I have a 3-stage stratified sampling design of a national survey. I have a code in Stata to do the weighting, but I struggle to reproduce it with R survey package.
Sampling design is the following. The sampling universe is stratified into 49 strata. Within each stratum, sampling is done in three stages. (1) PPS selection of a precinct. (2) Random systematic selection of a household using random route technique, basically. (3) Random systematic selection a respondent within a household using some Kish technique modification.

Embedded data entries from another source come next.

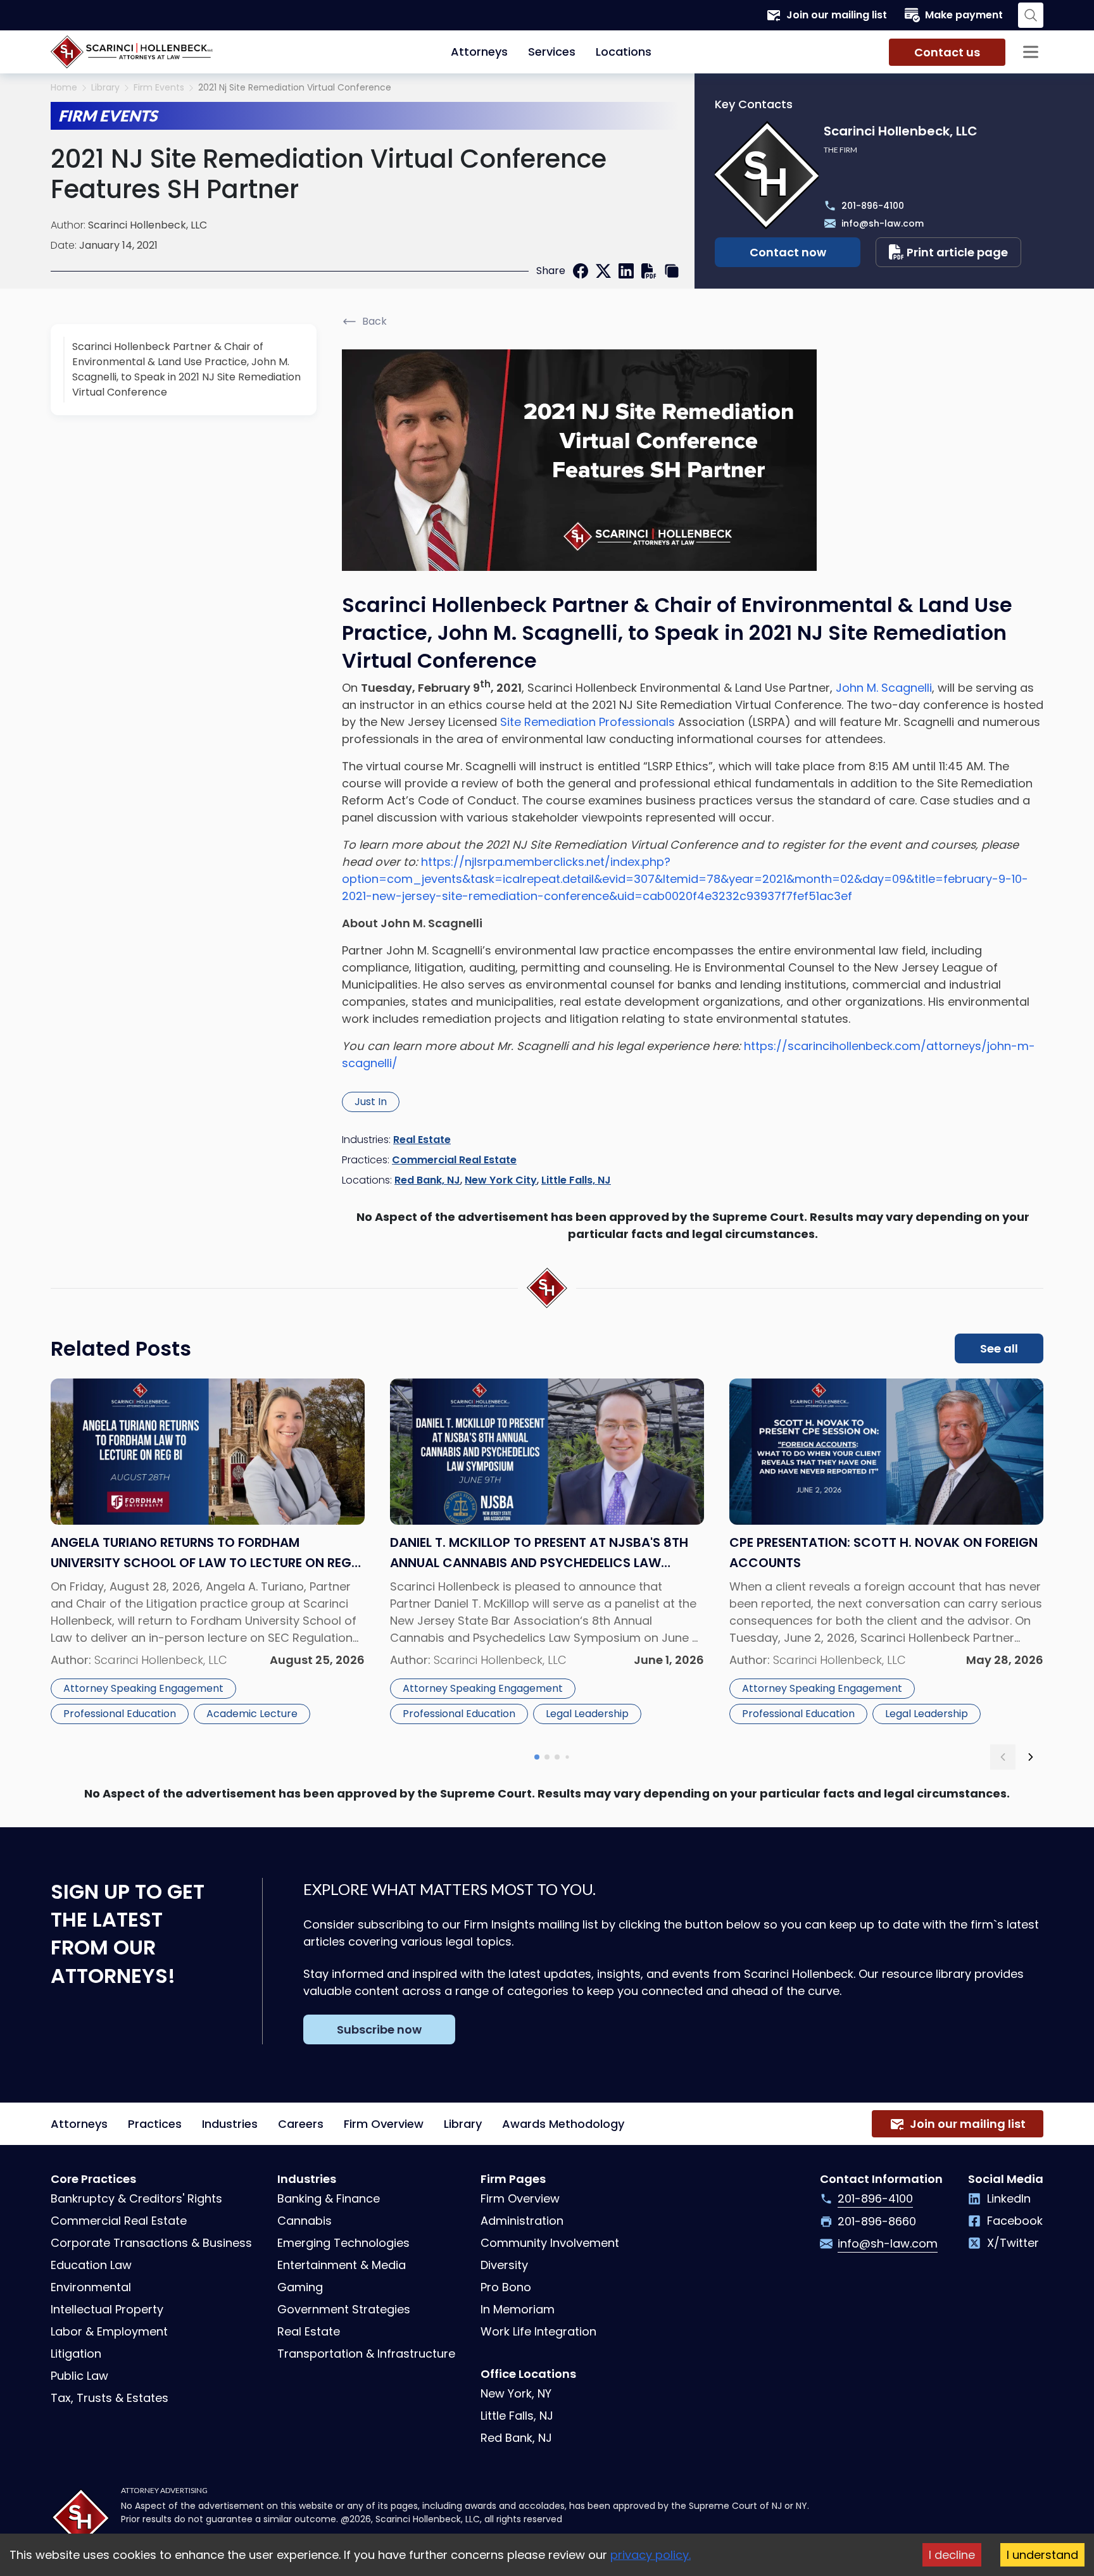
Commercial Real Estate (454, 1160)
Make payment (964, 15)
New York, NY (516, 2393)
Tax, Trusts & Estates (109, 2398)
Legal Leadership (587, 1713)
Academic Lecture (252, 1713)
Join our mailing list (836, 15)
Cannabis (304, 2221)
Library (105, 88)
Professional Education (119, 1713)
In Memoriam (518, 2309)
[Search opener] (1030, 15)
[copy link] (671, 270)
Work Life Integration (538, 2331)
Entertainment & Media (341, 2265)
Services (551, 51)
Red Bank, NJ (427, 1180)
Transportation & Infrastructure (366, 2353)
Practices (155, 2124)
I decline (952, 2555)
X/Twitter (1013, 2243)
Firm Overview (384, 2124)
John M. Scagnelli (884, 688)
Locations (623, 51)
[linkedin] (626, 270)
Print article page (957, 252)
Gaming (300, 2287)
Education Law (91, 2265)
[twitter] (603, 270)
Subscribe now (379, 2029)
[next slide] (1030, 1757)
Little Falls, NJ (576, 1180)
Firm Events (159, 88)
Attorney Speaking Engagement (143, 1688)
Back (374, 321)
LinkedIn (1009, 2198)
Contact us (947, 52)
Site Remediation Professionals (589, 722)
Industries (230, 2124)
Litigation (76, 2353)
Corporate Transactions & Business (151, 2243)
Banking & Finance (328, 2198)
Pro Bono (506, 2287)
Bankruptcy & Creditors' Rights (136, 2198)
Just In (371, 1101)
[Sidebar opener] (1030, 52)
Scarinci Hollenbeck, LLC (147, 225)
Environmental (91, 2287)
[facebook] (580, 270)
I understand (1042, 2555)
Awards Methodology (563, 2124)
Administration (522, 2221)
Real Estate (422, 1139)
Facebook (1015, 2221)
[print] (649, 270)
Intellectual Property (107, 2309)
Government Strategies (343, 2309)
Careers (301, 2124)
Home (64, 88)
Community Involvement (550, 2243)
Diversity (504, 2265)
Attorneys (479, 51)
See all (999, 1348)
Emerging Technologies (343, 2243)
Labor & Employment (109, 2331)
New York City (501, 1180)
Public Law (79, 2376)
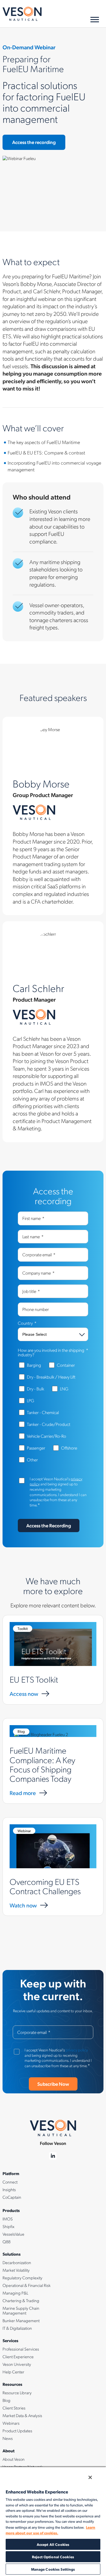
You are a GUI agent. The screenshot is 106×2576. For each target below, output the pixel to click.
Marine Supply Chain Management (21, 2310)
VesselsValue (13, 2234)
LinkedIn (53, 2156)
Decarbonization (17, 2262)
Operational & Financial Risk (27, 2285)
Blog (6, 2400)
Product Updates (17, 2430)
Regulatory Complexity (22, 2277)
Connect (10, 2182)
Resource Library (17, 2392)
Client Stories (14, 2408)
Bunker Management (21, 2320)
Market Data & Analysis (22, 2415)
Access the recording (34, 142)
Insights (9, 2189)
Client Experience (18, 2356)
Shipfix (8, 2226)
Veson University (17, 2364)
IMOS (8, 2219)
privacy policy (77, 2049)
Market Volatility (16, 2270)
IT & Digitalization (17, 2328)
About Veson (14, 2459)
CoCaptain (12, 2197)
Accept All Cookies (53, 2544)
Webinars (11, 2423)
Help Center (13, 2372)
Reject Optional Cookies (53, 2556)
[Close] (90, 2477)
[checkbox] (53, 1414)
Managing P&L (15, 2293)
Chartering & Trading (21, 2300)
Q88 (6, 2241)
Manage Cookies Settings (53, 2569)
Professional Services (21, 2349)
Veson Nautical (22, 14)
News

There is a Stata weighting code that is assumed to preform well:
svyset precinct [pweight=indwt], strata(strt) fpc(npsu) singleunit(certainty) || qnum, fpc(nhh) || _n, fpc(nhhm)
Here, precinct
are precints' numbers, strt
are strata codes. Population sizes used for FPC are npsu
- number of PSUs (i.e. precincts) per stratum, nhh
- numbers of households in PSUs, nhhm
- number of eligible members in a household. qnum
- questionnaire unique numbers, which are the same for both selected households and respondents.
I try to reproduce it with the following R code.
library(survey)
options("survey.lonely.psu" = "certainty")
svy_data <- svydesign(ids = ~precinct + qnum,
strata = ~strt,
weights = ~indwt,
fpc = ~npsu + nhh,
data = data)
I can't do fpc = ~npsu + nhh + nhhm
, because than I get an error:
Error in popsize < sampsize : non-conformable arrays.
Resulting confidence intervals through "confint(svymean(...))" in R doesn't match with Stata confidence intervals through tabout
ado package. They are close, but shifted a bit in R.
My assumption is that I should do something that Stata's _n
term does, and get a 3-stage design instead of a 2-stage one. How could I do that?
Or is there anything else I can try to improve in my R code to match Stata?